In 2019, Baric’s LAVs were shipped to RML for “animal experiments.” Those unknown 2019 animal experiments were replicated in 2020, during the pandemic.
After Baric lost DEFUSE, he published a 2018 Nature paper describing the development of live-attenuated vaccines using TRS-mutant sequences (CRG7 or UGGUCGC). Baric’s LAV paper, citing “national security” and the Mojiang “mineshaft,” states that these viruses are designed for “reservoir species, such as bats.”
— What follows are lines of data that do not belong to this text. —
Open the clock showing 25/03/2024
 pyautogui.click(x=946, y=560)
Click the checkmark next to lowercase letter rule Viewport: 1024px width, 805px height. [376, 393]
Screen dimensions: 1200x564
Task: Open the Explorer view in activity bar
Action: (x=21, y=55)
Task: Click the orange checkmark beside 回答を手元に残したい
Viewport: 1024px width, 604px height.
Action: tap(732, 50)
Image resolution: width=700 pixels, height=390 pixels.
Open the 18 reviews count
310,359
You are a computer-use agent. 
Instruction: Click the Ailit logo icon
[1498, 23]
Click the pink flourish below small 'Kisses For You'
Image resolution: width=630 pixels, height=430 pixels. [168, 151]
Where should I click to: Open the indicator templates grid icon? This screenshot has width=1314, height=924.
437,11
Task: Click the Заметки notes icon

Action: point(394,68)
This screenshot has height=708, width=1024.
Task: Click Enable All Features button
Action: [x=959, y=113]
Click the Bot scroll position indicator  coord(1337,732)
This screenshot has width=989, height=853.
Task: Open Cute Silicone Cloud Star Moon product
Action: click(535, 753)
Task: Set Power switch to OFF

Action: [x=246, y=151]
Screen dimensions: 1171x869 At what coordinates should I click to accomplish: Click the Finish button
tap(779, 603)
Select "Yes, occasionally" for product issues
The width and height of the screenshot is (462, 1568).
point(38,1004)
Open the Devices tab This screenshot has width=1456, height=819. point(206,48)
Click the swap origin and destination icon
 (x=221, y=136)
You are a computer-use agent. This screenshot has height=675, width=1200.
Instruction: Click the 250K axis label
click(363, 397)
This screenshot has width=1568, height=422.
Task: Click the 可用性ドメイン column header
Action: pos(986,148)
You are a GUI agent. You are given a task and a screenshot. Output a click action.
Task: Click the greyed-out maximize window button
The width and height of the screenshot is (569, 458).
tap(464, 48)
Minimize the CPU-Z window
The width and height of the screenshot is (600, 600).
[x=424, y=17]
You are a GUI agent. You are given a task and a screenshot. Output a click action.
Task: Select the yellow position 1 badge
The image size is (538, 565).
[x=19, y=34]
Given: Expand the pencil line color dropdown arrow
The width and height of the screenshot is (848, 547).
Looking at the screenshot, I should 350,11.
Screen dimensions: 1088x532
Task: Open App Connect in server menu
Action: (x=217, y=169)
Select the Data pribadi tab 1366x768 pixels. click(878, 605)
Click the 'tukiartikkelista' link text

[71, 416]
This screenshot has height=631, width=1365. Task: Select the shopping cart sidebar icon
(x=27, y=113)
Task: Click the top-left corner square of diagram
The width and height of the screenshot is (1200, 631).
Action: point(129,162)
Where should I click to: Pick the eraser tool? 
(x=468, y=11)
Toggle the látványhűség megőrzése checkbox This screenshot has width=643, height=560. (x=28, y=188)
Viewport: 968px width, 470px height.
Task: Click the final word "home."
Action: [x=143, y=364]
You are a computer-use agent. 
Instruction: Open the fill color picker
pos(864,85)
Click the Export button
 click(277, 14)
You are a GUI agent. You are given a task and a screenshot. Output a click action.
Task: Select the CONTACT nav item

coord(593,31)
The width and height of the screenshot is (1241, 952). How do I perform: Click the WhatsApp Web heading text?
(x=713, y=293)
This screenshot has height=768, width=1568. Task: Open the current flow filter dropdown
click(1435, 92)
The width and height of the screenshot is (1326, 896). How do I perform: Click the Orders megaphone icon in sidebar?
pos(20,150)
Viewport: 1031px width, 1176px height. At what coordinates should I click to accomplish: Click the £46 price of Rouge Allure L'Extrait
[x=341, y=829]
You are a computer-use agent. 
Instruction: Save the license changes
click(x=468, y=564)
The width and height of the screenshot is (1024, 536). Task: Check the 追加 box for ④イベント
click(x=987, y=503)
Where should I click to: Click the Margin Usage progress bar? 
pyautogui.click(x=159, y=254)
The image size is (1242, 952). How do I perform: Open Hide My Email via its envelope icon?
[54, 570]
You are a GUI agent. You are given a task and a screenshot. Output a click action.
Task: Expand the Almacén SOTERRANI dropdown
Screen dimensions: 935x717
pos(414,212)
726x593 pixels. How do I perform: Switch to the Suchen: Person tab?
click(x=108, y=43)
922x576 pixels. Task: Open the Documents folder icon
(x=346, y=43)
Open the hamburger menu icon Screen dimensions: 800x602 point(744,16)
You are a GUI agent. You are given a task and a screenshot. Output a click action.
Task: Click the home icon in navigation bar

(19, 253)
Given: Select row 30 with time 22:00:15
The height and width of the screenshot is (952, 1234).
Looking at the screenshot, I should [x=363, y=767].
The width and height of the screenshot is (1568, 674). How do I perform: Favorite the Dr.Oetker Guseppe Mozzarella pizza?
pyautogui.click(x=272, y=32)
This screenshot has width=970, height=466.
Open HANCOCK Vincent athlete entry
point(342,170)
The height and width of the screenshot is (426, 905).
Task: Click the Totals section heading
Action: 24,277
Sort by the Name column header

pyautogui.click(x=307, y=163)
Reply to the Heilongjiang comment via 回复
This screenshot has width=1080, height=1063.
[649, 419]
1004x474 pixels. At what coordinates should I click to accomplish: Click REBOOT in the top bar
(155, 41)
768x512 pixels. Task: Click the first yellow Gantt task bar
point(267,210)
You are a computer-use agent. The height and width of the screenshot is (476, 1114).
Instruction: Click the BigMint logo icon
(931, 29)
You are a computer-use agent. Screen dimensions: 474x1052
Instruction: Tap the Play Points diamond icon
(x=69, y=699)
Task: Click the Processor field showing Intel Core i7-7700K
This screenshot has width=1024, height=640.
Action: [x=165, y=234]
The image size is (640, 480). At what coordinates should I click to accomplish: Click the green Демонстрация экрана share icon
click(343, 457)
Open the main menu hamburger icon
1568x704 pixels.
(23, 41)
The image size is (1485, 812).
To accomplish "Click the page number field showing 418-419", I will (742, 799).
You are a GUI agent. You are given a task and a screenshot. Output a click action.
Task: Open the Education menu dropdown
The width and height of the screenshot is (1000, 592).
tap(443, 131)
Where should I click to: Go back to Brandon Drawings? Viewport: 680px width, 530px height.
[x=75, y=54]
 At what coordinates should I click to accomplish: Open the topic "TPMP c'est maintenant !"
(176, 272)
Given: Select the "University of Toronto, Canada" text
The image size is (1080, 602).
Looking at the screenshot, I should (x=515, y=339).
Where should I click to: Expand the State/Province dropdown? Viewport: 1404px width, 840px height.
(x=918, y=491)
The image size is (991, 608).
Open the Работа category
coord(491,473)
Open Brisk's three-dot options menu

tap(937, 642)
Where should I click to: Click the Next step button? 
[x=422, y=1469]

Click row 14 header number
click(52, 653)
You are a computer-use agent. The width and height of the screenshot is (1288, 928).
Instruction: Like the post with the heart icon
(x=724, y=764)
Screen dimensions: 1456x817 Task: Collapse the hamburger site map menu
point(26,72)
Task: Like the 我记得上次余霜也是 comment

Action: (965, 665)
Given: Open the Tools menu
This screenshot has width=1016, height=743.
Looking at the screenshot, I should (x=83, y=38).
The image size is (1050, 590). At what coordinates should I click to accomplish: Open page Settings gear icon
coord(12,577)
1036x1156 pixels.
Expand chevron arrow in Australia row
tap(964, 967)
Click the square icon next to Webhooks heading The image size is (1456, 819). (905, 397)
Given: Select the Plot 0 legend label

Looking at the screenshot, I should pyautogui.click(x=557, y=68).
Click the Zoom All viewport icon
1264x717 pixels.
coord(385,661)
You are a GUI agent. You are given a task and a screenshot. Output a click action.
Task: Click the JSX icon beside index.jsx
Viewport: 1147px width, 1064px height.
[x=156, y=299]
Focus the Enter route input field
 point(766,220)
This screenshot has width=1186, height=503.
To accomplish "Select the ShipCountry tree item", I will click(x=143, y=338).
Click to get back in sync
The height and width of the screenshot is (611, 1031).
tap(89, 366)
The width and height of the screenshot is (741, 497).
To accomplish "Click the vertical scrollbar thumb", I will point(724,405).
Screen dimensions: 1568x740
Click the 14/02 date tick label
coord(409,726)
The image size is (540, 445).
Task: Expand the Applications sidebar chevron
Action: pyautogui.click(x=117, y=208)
This construct was shipped to RML in early 2019. The WA1 ancestral strain shows that it was then forwarded to Wuhan, where it accidentally leaked from the WIV. We humans were merely an intermediary species in their bat vaccine experiment.
Conclusion
SAGO focuses on in vitro genomic evidence while ignoring dozens of peer-reviewed in vivo transmission studies. SARS-CoV-2 is Baric’s genome (formerly called HKU3-Smix) and exploits Munster’s pre-pandemic transmission models (hamsters, mink, deer, deer mice). Tellingly, Baric’s proxy species, Mexican free-tailed bats, seroconvert but do not transmit, while Munster’s Egyptian fruit bats both carry and transmit SARS-CoV-2.
On the same day Linfa Wang resigned, Munster emailed Baric, saying, “Perfect! Right between your favorite viruses :-)” Those were SHC014 and HKU3. What was called HKU3-Smix was funded as HKU3r-CoVs in 2019 and renamed SARS-CoV-2 in 2020. All three names appear in an early DEFUSE draft.
Dismissing this bat vaccine hypothesis as “scientifically implausible” requires more than invoking clade distinctions or noting that DEFUSE was unfunded. It requires demonstrating that reverse genetics combined with in vivo passage could not produce a virus with SARS-CoV-2’s genomic structure. That demonstration has not been made.